April 21, 2001, 11:37 PM — Q: Some of my disks get really slow when they are nearly 100 percent busy; however, when I see a striped volume or hardware RAID unit at high utilization levels, it still seems to respond quickly. Why is this? Do the old rules about high utilization still apply?
A: This occurs because more complex systems don't obey the same rules as simple systems when it comes to response time, throughput, and utilization. Even the simple systems aren't so simple. I'll begin our examination of this phenomenon by looking at a single disk, and then move on to combinations.
Part of this answer is based on my September 1997 Performance Q&A column. The information from the column was updated and included in my book as of April 1998, and has been further updated for inclusion in Sun BluePrints for Resource Management. Written by several members of our group at Sun, this book will be published this summer (see Resources for more information on both the book and the column). I've added much more explanation and several examples here.
Measurements on a single disk
In an old-style, single-disk model, the device driver maintains a queue of waiting requests that are serviced one at a time by the disk. The terms utilization, service time, wait time, throughput, and wait queue length have well-defined meanings in this scenario; and, for this sort of basic system, the setup is so simple that a very basic queuing model fits it well.
Over time, disk technology has moved on. Nowadays, a standard disk is SCSI-based and has an embedded controller. The disk drive contains a small microprocessor and about 1 MB of RAM. It can typically handle up to 64 outstanding requests via SCSI tagged-command queuing. The system uses an SCSI host bus adaptor to talk to the disk. In large systems, there is yet another level of intelligence and buffering in a hardware RAID controller.

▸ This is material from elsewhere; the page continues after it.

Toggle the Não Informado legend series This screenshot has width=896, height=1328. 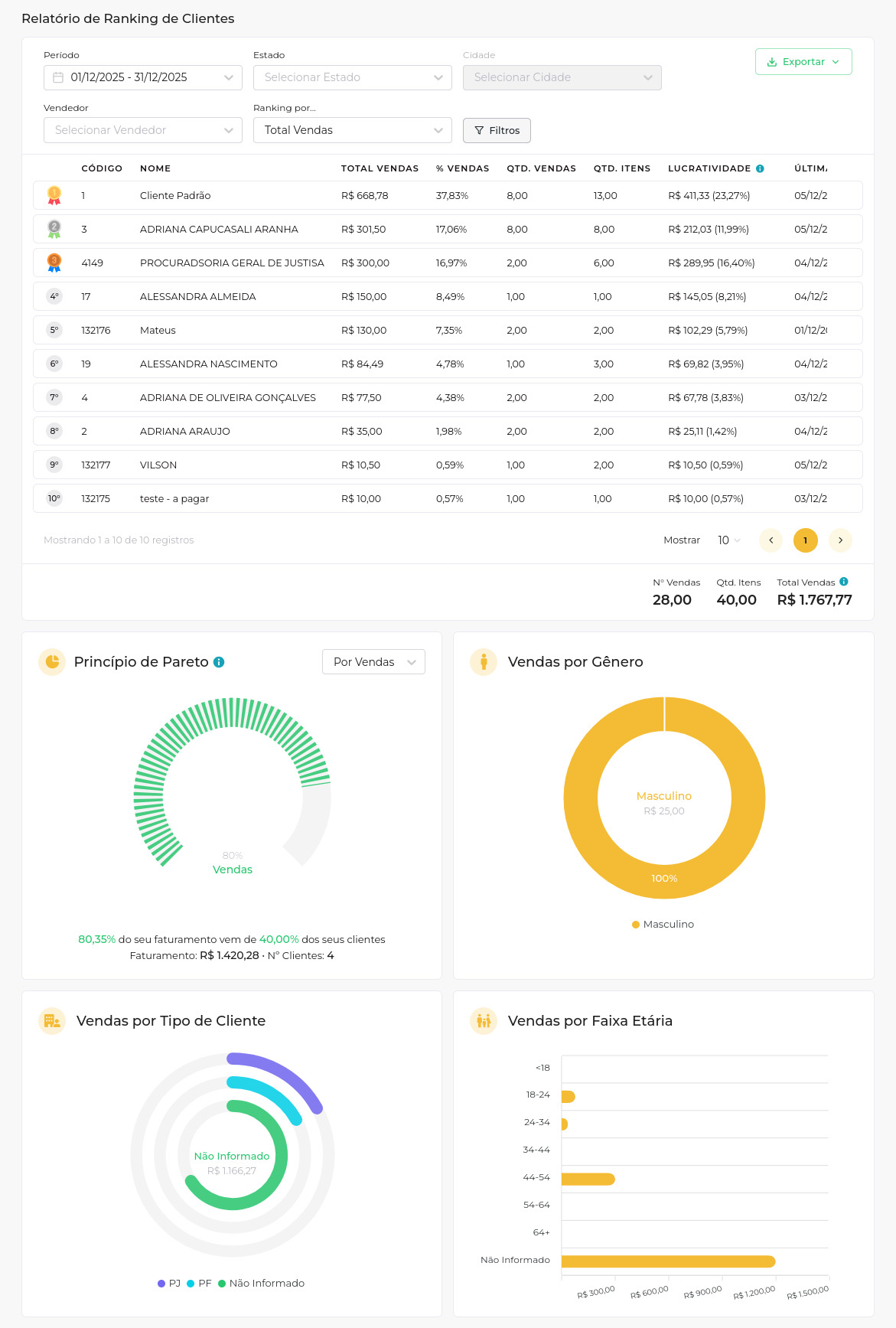261,1283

However, the iostat utility is still built around the simple disk model above, and its use of terminology still assumes a single disk that can only handle a single request at a time. In addition, iostat uses the same reporting mechanism for client-side NFS mount points and complex disk volumes set up using Solstice DiskSuite or Veritas Volume Manager.

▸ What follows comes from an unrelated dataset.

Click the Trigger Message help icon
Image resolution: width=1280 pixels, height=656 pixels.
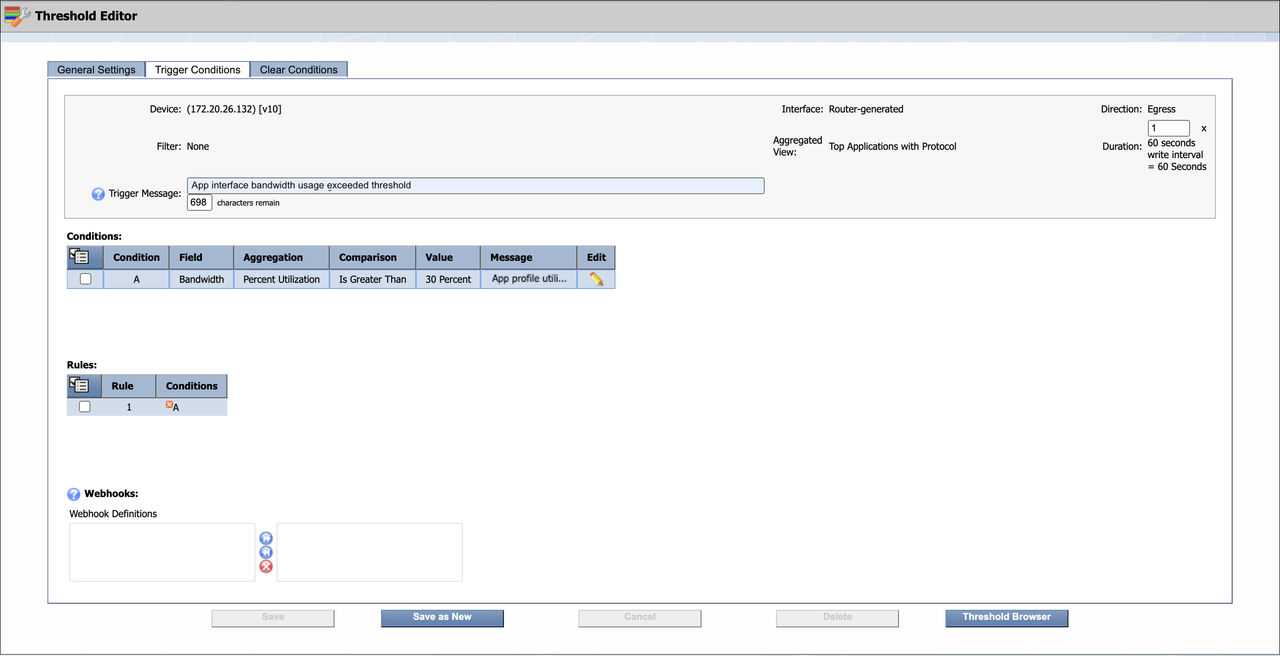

In the old days, if the device driver sent a request to the disk, the disk would do nothing else until it completed the request. The time this process took was the service time, and the average service time was a physical property of the disk itself. Disks that spun and sought faster had lower (and thus better) service times. With today's systems, if the device driver issues a request, that request is queued internally by the RAID controller and the disk drive, and several more requests can be sent before a response to the first comes back. The service time, as measured by the device driver, varies according to the load level and queue length, and is not directly comparable to the old-style service time of a simple disk drive. The response time is defined as the total waiting time in the queue plus the service time. Unfortunately, as I've mentioned before, iostat reports response time but labels it svc_t. We'll see later how to calculate the actual service time for a disk.
As soon as a device has one request in its internal queue, it becomes busy, and the proportion of the time that it is busy is the utilization. If there is always a request waiting, then the device is 100 percent busy. Because a single disk can only complete one I/O request at a time, it saturates at 100 percent busy. If the device has a large number of requests, and it is intelligent enough to reorder them, it may reduce the average service time and increase the throughput as more load is applied, even though it is already at 100 percent utilization.